**Exercise task:** Copy the lines from the first one through the line containing "pos(1062,29)", both included, reproducing each one without any change.

Stored items
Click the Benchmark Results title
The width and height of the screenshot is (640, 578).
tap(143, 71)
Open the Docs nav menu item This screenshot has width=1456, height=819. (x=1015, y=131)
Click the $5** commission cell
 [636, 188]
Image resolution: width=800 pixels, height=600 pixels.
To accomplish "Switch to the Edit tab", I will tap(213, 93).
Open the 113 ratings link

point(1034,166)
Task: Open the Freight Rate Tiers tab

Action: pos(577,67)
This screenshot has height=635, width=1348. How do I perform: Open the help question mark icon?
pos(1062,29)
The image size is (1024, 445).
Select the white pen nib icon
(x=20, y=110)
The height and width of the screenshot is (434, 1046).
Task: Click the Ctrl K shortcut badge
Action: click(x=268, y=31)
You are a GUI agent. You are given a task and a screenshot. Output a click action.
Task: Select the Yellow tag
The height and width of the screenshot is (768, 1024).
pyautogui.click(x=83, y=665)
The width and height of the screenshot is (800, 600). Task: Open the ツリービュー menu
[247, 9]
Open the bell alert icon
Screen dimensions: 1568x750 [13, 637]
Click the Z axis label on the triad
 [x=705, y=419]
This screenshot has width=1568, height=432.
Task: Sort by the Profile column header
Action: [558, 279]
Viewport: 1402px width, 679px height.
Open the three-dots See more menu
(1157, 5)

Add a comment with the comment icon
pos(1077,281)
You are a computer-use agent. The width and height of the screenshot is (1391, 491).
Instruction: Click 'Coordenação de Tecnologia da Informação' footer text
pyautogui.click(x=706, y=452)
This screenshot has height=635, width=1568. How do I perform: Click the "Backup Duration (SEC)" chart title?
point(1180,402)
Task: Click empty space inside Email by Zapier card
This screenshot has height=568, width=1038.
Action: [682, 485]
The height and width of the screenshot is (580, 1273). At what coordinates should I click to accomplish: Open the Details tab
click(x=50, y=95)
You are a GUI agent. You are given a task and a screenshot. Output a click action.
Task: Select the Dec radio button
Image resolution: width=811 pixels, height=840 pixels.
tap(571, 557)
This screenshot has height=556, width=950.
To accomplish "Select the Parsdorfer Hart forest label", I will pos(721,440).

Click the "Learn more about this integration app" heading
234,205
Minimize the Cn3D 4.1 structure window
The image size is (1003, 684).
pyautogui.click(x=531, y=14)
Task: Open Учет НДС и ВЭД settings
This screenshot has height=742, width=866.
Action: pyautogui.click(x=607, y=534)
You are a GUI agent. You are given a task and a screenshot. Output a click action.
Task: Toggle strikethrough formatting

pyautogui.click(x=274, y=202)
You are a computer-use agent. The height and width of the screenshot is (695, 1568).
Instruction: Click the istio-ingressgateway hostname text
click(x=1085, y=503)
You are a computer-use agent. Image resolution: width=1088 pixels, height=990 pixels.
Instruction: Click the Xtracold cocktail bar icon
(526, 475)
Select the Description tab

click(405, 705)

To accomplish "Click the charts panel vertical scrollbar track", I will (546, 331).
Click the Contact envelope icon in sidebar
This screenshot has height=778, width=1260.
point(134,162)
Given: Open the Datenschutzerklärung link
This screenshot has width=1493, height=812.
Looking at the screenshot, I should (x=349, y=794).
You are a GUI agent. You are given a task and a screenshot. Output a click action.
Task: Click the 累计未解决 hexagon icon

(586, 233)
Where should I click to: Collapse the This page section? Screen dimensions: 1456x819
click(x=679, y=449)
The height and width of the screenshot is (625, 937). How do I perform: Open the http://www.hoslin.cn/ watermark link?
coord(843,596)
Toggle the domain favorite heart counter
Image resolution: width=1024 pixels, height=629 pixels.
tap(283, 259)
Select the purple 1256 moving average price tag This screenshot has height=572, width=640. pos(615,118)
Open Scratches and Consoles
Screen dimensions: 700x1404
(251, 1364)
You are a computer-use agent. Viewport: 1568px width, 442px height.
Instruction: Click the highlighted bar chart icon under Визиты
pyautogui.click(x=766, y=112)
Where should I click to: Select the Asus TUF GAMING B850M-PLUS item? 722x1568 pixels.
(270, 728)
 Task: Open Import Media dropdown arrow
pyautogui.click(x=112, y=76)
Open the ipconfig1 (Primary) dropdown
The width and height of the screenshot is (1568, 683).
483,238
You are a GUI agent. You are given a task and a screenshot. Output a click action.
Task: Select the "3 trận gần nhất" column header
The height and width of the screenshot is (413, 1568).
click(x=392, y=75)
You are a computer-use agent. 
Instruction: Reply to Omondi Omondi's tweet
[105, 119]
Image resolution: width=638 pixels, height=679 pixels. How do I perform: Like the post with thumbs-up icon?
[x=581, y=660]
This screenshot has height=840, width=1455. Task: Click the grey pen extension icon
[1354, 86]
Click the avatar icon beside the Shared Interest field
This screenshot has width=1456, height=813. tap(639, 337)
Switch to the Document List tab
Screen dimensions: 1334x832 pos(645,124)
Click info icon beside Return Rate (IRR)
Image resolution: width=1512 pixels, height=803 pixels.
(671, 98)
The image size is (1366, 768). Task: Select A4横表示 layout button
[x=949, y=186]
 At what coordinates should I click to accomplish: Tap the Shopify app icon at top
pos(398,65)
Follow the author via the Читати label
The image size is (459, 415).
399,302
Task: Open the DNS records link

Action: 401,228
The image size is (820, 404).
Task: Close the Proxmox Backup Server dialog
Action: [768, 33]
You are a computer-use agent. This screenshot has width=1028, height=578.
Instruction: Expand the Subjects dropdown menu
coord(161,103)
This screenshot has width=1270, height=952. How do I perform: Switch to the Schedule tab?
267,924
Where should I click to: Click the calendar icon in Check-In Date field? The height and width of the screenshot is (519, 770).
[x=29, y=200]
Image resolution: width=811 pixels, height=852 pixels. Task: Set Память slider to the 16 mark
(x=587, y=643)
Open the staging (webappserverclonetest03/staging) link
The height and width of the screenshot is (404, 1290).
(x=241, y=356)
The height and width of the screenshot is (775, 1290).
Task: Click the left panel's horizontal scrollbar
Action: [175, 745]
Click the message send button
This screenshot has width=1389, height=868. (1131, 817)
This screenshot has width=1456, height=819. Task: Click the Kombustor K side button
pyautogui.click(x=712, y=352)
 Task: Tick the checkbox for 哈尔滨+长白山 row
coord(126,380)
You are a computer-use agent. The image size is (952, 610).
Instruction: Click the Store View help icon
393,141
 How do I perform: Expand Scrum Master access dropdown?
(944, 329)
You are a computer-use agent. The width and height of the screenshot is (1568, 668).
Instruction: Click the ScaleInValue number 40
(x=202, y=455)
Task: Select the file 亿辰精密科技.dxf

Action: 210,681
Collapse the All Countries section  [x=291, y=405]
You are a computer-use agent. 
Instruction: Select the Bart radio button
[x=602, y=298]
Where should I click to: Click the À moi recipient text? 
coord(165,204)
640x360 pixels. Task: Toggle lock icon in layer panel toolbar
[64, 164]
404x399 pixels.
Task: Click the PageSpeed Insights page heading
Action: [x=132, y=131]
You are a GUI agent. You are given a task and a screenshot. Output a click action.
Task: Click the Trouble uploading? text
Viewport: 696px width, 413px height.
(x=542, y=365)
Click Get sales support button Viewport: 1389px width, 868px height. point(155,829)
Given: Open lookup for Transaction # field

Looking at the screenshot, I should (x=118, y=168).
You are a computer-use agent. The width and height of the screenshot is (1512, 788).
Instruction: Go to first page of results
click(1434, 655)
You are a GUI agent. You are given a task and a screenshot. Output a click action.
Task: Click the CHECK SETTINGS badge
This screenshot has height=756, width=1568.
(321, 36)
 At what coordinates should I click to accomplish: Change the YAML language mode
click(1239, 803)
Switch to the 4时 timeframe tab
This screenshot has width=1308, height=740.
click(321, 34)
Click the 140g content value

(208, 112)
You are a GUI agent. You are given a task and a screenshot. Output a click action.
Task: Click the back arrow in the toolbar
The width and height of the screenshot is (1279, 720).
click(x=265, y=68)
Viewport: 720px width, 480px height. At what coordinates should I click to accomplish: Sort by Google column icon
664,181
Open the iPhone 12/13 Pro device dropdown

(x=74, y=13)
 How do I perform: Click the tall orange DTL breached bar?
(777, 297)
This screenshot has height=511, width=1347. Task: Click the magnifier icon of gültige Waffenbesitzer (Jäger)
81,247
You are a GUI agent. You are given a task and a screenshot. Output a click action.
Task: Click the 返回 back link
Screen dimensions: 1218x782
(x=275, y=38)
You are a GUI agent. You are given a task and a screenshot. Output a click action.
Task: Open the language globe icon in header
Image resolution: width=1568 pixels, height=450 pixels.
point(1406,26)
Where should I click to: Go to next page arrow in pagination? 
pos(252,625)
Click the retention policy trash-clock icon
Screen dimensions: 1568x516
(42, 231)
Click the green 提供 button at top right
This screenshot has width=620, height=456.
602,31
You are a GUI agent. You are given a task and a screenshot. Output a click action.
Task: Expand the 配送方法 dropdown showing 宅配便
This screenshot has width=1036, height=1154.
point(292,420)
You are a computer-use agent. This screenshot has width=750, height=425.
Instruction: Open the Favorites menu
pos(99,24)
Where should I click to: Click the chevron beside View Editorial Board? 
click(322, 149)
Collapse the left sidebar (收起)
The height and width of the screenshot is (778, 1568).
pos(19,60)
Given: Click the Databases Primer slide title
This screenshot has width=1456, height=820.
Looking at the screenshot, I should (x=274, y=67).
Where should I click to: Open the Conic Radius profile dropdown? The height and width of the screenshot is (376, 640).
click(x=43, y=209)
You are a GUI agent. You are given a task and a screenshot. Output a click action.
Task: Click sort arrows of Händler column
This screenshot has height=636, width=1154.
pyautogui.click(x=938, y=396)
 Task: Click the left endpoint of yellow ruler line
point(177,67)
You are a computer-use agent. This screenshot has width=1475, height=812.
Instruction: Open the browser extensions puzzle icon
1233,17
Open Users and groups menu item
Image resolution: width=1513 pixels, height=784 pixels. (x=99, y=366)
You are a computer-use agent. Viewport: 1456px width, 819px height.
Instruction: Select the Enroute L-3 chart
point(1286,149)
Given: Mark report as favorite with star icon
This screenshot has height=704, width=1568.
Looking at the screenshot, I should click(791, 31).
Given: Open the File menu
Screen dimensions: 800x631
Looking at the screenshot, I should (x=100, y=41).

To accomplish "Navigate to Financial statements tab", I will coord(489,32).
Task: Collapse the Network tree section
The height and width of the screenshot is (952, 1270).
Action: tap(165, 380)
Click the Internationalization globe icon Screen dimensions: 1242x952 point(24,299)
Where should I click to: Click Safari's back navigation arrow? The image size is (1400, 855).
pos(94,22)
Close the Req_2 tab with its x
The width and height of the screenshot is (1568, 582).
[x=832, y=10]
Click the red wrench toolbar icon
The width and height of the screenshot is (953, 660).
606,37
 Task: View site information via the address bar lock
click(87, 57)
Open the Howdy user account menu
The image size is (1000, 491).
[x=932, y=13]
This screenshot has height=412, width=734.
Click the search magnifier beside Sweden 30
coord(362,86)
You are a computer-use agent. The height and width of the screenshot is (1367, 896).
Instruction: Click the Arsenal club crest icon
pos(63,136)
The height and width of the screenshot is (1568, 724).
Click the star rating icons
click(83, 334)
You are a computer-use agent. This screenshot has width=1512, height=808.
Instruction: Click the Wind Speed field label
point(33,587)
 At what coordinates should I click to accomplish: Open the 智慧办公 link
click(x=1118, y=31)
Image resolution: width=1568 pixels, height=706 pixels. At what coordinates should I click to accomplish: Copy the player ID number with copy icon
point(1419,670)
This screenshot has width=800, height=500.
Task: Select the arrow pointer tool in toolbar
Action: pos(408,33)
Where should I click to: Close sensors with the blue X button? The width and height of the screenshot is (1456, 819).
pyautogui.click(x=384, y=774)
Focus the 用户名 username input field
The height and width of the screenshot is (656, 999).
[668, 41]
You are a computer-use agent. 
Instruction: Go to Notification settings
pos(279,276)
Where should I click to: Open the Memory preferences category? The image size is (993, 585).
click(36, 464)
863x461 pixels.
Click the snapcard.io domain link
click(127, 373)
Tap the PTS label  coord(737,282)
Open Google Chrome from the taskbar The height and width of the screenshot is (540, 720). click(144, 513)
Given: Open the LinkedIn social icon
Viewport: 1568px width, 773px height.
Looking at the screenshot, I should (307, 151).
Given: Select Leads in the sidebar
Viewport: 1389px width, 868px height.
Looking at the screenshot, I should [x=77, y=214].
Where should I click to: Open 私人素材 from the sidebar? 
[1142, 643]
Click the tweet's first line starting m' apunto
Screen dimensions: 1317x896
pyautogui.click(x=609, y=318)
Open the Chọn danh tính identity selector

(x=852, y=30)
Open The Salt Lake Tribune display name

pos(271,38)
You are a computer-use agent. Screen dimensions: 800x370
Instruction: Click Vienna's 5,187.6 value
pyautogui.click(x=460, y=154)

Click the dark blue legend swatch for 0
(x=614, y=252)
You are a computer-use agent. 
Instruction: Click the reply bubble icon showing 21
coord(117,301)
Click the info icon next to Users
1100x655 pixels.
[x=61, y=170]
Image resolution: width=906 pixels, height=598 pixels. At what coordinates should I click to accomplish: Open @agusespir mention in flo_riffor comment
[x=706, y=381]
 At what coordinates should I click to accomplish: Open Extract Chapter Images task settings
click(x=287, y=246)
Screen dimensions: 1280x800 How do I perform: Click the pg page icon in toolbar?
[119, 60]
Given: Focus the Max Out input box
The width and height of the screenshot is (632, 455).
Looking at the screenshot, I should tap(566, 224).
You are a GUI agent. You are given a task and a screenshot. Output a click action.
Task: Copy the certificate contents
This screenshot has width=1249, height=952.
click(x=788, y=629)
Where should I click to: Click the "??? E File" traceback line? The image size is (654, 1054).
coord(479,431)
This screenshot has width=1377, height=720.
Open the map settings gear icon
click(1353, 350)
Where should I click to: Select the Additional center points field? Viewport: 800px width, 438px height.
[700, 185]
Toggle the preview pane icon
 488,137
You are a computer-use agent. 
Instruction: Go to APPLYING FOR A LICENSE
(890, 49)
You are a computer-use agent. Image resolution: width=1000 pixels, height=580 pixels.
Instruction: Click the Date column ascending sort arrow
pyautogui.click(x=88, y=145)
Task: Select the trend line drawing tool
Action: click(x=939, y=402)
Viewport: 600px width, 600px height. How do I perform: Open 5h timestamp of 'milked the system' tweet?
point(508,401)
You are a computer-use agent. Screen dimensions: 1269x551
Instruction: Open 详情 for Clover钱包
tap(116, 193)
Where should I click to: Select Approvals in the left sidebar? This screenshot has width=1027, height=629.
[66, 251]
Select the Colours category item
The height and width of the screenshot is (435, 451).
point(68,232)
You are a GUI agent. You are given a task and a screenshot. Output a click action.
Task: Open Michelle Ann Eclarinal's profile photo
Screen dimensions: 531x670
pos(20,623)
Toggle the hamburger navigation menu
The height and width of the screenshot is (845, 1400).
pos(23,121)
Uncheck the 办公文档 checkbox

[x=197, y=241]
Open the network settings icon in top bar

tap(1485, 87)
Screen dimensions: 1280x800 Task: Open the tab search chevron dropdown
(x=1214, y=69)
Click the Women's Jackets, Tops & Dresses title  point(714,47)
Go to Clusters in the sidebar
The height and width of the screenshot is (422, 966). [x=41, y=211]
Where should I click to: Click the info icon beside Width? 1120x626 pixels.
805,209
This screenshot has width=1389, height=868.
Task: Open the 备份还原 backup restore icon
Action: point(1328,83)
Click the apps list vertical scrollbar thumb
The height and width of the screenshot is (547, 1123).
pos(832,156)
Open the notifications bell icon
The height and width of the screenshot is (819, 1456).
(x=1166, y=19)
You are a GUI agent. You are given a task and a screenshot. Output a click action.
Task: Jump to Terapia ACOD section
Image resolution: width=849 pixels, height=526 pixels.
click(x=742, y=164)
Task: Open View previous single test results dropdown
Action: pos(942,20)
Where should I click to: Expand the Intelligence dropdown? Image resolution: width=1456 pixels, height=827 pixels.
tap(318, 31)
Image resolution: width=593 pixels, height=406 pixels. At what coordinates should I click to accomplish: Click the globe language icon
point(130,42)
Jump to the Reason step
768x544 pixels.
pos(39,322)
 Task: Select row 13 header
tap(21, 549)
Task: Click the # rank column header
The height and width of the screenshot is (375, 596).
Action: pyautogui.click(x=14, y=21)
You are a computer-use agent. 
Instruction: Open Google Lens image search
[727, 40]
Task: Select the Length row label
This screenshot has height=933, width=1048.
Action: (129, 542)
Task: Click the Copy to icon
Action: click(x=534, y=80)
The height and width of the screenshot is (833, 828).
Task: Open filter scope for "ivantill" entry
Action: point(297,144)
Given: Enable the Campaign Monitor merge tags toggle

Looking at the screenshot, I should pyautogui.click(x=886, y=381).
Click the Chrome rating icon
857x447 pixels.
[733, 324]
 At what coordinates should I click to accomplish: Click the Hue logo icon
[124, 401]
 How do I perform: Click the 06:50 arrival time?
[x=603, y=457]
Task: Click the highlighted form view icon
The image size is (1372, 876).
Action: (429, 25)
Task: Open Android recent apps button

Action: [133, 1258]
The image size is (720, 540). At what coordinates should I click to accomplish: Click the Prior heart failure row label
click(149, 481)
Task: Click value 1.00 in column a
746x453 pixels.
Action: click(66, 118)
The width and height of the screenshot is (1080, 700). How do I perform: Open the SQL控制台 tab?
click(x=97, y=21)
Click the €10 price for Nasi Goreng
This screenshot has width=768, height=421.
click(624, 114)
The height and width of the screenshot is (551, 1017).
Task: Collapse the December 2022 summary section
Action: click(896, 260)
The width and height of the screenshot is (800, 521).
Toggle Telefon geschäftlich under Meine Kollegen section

**Full response:**
Click the Benchmark Results title
The width and height of the screenshot is (640, 578).
tap(143, 71)
Open the Docs nav menu item This screenshot has width=1456, height=819. (x=1015, y=131)
Click the $5** commission cell
 [636, 188]
Image resolution: width=800 pixels, height=600 pixels.
To accomplish "Switch to the Edit tab", I will tap(213, 93).
Open the 113 ratings link

point(1034,166)
Task: Open the Freight Rate Tiers tab

Action: pos(577,67)
This screenshot has height=635, width=1348. How do I perform: Open the help question mark icon?
pos(1062,29)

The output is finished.